:: ТЕКСТ ДЛЯ ЧТЕНИЯ

Сыч аж в лице переменился. И словно отказываясь верить собственным ушам, переспросил:

– Евгений Михайлович?

– Да!

– Ну и что?

Я с удовольствием все пересказал. Прошло какое-то время. Возвращаюсь к Константину Ивановичу уточнить рабочие детали. А там картина, достойная, как говорится, кисти Айвазовского.

– Но не «Девятый вал», наверное?

– Разумеется! Сидит, по-прежнему вальяжно расположившись в кресле, Бесков. А напротив Лобановский, Ахалкаци и Сыч собственной персоной. И ведут интеллигентный разговор. Я тогда еще подумал: оказывается, не так много надо, чтобы все вдруг поменялось…

После игры против сборной Шотландии предстоял переезд в Барселону. Но поскольку в запасе имели два дня, то задержались в Малаге. День посвятили тренировке, которую проводил Лобановский. А другой сделали выходным. Тем более что в «Аталайя парк-отеле», где мы жили, имелся великолепный бассейн. Да и отношение со стороны персонала гостиницы, хозяевами которой были немец и испанец, поражало душевностью. Достаточно сказать, что, когда мы уезжали, они чуть ли не все высыпали провожать, некоторые даже со слезами на глазах – так они болели за советскую сборную.

::::

■ **ЗАДАНИЕ 1**:
Определите, соответствуют ли отрывку о советской сборной следующие утверждения. На каждое ответьте «да» или «нет» и приведите решающие слова отрывка в кавычках: (а) тренировку в Малаге проводил Бесков; (б) хозяевами гостиницы были немец и испанец; (в) в Малаге сборная задержалась на неделю.
■ **ЗАДАНИЕ 2**:
Напишите продолжение отрывка о советской сборной, начав сразу после его последнего предложения.

:: ЛИСТИНГ

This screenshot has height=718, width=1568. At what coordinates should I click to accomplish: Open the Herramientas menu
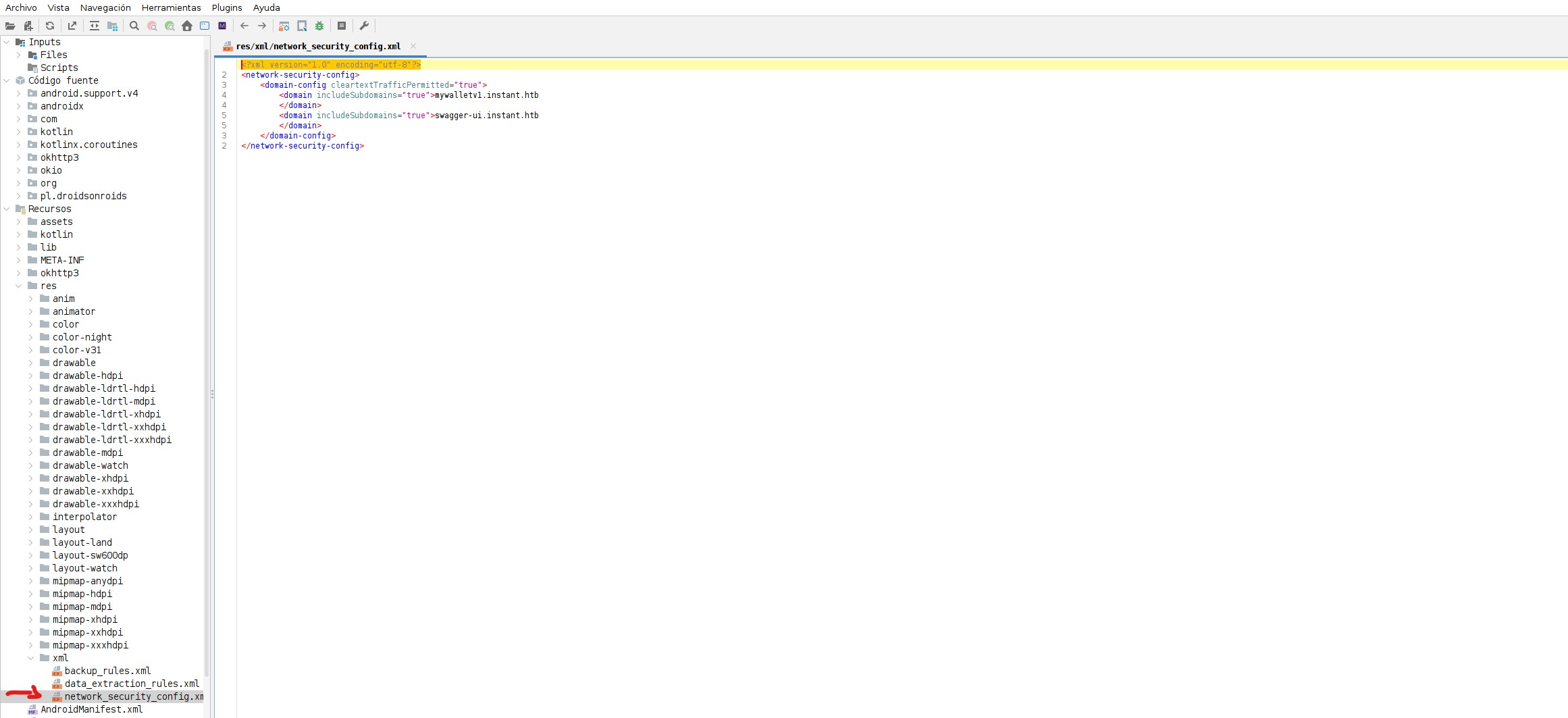pos(171,7)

::::

■ **ОТВЕТ 1**:
(а) Нет: «День посвятили тренировке, которую проводил Лобановский».
(б) Да: «хозяевами которой были немец и испанец».
(в) Нет: «поскольку в запасе имели два дня, то задержались в Малаге».

■ **ОТВЕТ 2**:
А в день отдыха мы большую часть времени провели в бассейне, где обстановка располагала к иному настроению. Когда я туда пришел, чтобы посмотреть, что делают ребята, то застал живописную картину. В бассейне плескались многочисленные постояльцы отеля (в основном туристы из Германии). Загорали дамы топлес. Неподалеку дельфинами ныряли наши товарищи. И всем своим видом показывали, что ко всему, в том числе топлес, относятся нормально.

Нормально к этому, судя по всему, относился и Константин Иванович. Он сидел в шезлонге несколько в стороне, покуривал сигару – и вообще выглядел прекрасно. Настроение у него было великолепное. Что убедительно свидетельствовало, каким судьбоносным, решающим для нас в ту пору являлось мнение ЦК КПСС. Однако после перебазирования в Барселону настроение стало портиться. Команду Бельгии мы обыграли с большим трудом – 1:0.

БЕЛЬГИЯ – СССР – 0:1 (0:0). 1 июля 1982 г. Матч 2-го этапа XII чемпионата мира.

Стадион «Ноу Камп». 45 000 зрителей.

СССР: Дасаев, Боровский, Чивадзе (к), Демьяненко, Балтача, Баль (Дараселия, 87), Шенгелия (Родионов, 90), Бессонов, Гаврилов, Оганесян, Блохин.

Гол: Оганесян (48).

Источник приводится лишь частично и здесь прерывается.